━━━ Input for this task ━━━
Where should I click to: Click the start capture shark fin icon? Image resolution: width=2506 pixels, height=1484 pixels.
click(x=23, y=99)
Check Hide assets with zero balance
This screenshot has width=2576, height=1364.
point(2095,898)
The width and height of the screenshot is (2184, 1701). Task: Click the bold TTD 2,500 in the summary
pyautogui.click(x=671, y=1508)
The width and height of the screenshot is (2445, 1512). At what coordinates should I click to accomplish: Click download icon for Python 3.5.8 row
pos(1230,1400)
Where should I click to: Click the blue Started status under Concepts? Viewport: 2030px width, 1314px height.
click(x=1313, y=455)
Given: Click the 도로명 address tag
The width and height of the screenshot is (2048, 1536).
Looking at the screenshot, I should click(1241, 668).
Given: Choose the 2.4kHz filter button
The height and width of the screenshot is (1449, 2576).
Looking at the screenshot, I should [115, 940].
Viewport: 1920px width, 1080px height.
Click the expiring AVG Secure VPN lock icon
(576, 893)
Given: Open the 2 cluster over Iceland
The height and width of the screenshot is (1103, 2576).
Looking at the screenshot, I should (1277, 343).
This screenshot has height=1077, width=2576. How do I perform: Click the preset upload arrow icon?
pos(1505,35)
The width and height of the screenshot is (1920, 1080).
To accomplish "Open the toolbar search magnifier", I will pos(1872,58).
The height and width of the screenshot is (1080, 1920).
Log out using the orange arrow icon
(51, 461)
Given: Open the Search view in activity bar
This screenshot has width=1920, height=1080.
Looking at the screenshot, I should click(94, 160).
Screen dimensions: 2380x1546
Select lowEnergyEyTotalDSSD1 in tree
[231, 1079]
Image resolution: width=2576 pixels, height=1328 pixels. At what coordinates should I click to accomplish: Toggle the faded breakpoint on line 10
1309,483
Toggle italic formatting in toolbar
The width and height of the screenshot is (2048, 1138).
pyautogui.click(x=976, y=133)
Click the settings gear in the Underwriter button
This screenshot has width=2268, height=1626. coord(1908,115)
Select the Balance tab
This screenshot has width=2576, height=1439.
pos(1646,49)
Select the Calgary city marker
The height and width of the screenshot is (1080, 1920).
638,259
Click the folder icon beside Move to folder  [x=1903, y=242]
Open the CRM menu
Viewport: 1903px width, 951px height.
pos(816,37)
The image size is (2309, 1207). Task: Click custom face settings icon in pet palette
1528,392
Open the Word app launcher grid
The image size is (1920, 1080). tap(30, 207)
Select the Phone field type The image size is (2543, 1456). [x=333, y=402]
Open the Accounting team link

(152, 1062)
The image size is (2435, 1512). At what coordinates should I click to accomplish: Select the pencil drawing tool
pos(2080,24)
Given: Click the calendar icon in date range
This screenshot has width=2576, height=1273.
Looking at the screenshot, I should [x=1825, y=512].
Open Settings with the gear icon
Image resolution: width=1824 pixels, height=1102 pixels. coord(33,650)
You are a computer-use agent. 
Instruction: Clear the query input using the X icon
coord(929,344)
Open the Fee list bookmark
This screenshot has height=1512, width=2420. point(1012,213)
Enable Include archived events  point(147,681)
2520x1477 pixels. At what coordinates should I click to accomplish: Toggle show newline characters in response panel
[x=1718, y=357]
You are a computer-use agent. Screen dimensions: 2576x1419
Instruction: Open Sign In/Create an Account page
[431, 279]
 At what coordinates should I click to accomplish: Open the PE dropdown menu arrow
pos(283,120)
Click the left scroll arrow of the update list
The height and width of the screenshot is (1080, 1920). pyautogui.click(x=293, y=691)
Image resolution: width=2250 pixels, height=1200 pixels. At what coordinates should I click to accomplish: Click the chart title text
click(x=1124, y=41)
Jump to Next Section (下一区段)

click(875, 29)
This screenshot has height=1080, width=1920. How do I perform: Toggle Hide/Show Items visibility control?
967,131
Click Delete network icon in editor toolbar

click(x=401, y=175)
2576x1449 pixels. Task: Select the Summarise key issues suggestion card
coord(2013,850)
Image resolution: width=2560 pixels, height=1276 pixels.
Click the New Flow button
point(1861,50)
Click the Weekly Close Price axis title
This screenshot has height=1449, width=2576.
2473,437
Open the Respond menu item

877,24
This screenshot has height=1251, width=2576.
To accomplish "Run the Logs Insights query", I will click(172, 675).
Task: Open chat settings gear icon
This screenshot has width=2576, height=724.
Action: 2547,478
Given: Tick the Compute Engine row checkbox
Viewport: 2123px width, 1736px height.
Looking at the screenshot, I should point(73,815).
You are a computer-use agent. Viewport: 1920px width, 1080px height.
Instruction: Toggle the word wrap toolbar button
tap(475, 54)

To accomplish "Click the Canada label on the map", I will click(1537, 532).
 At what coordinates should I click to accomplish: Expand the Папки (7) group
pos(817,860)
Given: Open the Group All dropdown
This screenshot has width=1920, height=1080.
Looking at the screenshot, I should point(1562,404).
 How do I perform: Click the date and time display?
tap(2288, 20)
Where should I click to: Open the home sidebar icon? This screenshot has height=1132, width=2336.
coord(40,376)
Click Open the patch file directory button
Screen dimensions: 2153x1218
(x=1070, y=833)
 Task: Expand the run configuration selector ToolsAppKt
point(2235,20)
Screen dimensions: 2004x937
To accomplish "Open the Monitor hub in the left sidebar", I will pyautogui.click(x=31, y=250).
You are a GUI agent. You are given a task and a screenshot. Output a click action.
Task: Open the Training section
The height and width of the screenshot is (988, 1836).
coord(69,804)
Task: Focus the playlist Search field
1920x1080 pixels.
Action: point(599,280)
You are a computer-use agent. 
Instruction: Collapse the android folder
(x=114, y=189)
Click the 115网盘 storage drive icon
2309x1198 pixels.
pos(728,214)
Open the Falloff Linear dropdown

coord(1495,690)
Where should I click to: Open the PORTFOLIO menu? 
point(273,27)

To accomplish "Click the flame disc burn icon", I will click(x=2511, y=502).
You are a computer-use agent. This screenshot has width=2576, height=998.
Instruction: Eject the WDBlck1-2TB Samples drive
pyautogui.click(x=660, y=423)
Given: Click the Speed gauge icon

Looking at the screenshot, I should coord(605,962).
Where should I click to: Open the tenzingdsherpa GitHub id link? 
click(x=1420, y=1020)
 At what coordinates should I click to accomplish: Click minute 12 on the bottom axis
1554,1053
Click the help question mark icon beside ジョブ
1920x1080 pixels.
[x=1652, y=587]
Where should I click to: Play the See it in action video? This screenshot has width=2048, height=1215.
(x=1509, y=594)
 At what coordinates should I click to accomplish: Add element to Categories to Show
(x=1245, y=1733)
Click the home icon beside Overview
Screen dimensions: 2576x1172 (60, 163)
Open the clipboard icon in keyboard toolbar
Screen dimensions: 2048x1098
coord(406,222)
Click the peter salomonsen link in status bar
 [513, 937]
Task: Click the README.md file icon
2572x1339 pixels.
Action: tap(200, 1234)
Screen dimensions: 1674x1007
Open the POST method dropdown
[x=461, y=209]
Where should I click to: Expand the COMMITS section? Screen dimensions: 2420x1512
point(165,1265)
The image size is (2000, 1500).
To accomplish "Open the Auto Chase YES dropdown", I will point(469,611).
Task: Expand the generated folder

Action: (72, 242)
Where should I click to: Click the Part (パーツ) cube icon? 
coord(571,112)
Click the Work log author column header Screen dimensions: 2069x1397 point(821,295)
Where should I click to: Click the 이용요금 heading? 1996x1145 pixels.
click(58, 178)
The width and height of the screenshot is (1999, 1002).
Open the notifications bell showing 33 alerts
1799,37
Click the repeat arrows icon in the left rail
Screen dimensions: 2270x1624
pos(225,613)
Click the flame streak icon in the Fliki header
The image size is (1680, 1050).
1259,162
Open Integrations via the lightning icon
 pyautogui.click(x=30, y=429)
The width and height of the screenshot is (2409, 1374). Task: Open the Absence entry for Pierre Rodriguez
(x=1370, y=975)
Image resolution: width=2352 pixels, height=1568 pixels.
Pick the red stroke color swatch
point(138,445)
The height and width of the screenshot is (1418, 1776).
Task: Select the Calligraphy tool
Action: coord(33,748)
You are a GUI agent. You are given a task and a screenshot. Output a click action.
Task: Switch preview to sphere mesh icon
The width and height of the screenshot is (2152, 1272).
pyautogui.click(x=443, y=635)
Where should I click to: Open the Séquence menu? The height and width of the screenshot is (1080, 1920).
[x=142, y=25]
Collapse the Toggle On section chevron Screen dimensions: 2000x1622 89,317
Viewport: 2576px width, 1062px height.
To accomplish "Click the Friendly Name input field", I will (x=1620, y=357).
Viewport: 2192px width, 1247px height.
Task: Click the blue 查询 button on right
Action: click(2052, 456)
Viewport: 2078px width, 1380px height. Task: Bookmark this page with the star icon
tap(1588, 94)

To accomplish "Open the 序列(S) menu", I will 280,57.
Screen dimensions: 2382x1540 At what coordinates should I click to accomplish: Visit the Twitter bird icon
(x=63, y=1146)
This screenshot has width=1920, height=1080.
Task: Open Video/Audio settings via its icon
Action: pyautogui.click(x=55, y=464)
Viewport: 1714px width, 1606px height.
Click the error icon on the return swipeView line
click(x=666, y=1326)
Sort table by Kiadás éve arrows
━━━
Problem statement
Copy out the lines above exactly, beginning at the one that contains "Image resolution: width=2250" and ending at the one that contains "Screen dimensions: 2004x937".

Response to this exercise
Image resolution: width=2250 pixels, height=1200 pixels. At what coordinates should I click to accomplish: Click the chart title text
click(x=1124, y=41)
Jump to Next Section (下一区段)

click(875, 29)
This screenshot has height=1080, width=1920. How do I perform: Toggle Hide/Show Items visibility control?
967,131
Click Delete network icon in editor toolbar

click(x=401, y=175)
2576x1449 pixels. Task: Select the Summarise key issues suggestion card
coord(2013,850)
Image resolution: width=2560 pixels, height=1276 pixels.
Click the New Flow button
point(1861,50)
Click the Weekly Close Price axis title
This screenshot has height=1449, width=2576.
2473,437
Open the Respond menu item

877,24
This screenshot has height=1251, width=2576.
To accomplish "Run the Logs Insights query", I will click(172, 675).
Task: Open chat settings gear icon
This screenshot has width=2576, height=724.
Action: 2547,478
Given: Tick the Compute Engine row checkbox
Viewport: 2123px width, 1736px height.
Looking at the screenshot, I should point(73,815).
You are a computer-use agent. Viewport: 1920px width, 1080px height.
Instruction: Toggle the word wrap toolbar button
tap(475, 54)

To accomplish "Click the Canada label on the map", I will click(1537, 532).
 At what coordinates should I click to accomplish: Expand the Папки (7) group
pos(817,860)
Given: Open the Group All dropdown
This screenshot has width=1920, height=1080.
Looking at the screenshot, I should point(1562,404).
 How do I perform: Click the date and time display?
tap(2288, 20)
Where should I click to: Open the home sidebar icon? This screenshot has height=1132, width=2336.
coord(40,376)
Click Open the patch file directory button
Screen dimensions: 2153x1218
(x=1070, y=833)
 Task: Expand the run configuration selector ToolsAppKt
point(2235,20)
Screen dimensions: 2004x937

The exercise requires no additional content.